Figure 4. Mean and variance of correlation coefficient between the ranks of thresholding methods by (a) considering all the binarization methods & (b) discarding those methods, which aren’t participated in reference image creation
(2) Time Complexity: The Thresholding is used as a preprocessing step for many real time computer vision applications. Time required to decide the best binarization method is an important aspect for those applications. Figure 5a illustrates the time complexity of the consensus algorithm with varying number of binarization methods. It is clearly evident from this figure that minimum 3.2 seconds is required to generate consensus ground truth for maximum 80% accuracy. Similarly, Figure 5b represents the execution for different image size.
Figure 5. Execution time complexity of consensus ground truth method (a) with varying number of thresholding methods, and (b) for different size image
In this article we proposed a technique to automatically rank image thresholding methods, where the reference image is unavailable. The reference image is generated using consensus of different thresholding methods. The proposition is validates using 21 thresholding methods on six different database. The proposed averaging method for automatic selection of optimum consensus level ndot only eliminates the inaccuracy in over and under segmentation but also reduces the effect of noise.
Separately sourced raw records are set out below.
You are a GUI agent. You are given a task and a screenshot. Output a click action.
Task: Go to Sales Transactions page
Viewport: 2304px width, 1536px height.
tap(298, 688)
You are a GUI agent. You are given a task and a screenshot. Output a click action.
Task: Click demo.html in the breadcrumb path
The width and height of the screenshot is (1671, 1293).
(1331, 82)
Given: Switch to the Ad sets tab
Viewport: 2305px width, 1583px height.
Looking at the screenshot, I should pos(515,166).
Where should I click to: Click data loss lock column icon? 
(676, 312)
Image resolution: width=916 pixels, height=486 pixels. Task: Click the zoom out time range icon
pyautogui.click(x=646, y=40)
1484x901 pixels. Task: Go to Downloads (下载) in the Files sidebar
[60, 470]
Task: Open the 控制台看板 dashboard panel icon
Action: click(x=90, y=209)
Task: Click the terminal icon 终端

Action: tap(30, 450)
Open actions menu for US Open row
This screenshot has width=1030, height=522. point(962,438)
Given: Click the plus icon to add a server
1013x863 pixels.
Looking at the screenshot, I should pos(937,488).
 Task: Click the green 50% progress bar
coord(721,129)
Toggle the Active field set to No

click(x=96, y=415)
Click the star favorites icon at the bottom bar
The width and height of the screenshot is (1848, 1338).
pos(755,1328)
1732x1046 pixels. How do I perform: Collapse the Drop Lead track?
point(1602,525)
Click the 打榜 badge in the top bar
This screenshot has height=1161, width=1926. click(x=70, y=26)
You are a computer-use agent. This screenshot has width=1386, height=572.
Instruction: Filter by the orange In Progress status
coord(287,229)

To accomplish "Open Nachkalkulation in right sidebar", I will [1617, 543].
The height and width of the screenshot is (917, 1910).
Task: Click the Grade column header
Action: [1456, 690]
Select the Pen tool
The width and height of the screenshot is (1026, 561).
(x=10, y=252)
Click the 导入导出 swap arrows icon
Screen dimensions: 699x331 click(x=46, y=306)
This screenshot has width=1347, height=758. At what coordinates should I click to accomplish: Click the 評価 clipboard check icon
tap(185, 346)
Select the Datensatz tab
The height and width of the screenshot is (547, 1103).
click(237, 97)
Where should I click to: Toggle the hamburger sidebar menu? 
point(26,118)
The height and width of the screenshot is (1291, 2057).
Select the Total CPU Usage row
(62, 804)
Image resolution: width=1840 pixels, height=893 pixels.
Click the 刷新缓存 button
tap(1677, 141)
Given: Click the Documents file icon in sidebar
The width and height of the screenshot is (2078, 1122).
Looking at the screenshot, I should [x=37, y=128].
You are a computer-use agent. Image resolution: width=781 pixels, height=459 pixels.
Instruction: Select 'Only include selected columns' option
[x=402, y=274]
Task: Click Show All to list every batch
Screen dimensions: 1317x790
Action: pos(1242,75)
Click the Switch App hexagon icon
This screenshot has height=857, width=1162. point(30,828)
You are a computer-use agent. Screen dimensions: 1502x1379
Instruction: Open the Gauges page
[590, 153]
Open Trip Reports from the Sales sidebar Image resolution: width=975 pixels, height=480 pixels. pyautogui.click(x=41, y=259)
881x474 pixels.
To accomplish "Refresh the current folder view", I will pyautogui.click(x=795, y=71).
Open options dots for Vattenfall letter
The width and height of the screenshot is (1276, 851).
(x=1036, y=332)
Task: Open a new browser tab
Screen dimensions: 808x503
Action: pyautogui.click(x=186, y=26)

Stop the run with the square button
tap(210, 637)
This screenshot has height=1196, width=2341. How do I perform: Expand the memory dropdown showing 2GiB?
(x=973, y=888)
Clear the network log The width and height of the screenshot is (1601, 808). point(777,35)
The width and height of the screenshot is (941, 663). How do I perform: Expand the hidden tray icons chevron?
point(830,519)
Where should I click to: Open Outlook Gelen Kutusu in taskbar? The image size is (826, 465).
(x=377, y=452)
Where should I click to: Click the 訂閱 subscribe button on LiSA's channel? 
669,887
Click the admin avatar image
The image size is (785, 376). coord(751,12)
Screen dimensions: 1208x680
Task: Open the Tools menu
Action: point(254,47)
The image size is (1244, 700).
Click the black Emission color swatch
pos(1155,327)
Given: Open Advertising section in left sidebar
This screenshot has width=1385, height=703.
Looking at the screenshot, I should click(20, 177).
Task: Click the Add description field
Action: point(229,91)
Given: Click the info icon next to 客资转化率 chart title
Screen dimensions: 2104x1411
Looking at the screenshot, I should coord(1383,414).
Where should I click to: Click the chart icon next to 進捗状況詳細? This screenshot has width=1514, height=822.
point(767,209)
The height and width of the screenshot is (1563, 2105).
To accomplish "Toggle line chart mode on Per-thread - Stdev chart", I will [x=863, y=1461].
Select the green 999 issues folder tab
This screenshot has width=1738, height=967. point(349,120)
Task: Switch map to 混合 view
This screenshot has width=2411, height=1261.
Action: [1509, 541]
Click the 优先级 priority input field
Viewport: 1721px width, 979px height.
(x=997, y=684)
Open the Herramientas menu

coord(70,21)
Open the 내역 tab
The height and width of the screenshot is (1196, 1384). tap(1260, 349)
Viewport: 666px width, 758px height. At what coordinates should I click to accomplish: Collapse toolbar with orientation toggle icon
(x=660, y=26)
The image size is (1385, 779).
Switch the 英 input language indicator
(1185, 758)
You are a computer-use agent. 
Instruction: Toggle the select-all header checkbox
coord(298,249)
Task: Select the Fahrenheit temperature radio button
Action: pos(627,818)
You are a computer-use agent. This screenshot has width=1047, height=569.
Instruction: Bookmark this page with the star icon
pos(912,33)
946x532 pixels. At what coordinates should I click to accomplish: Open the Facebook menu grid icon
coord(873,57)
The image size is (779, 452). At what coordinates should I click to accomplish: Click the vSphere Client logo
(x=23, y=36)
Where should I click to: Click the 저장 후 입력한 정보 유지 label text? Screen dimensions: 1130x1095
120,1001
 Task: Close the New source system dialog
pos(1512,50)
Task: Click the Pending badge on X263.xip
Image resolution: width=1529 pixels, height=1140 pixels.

In prior art, the image data were mostly document image while present work includes a wide variety of building, texture, face, iris and leaf images with varying illumination and background. The performance of these methods are measured using a few indices as suggested by different literature. However, a quantitative analysis shows that only FM, MHD and EMM can well be used to serve the purpose. The overall performance is obtained as the average value of these indices. The numerical evidence of OPI indicates the best thresholding technique for particular type of images.
The authors would like to express their gratitude towards Prof. Prasanna K. Sahu, Department of Electrical Engineering, NIT, Rourkela-08, for his gracious encouragement and support throughout this work.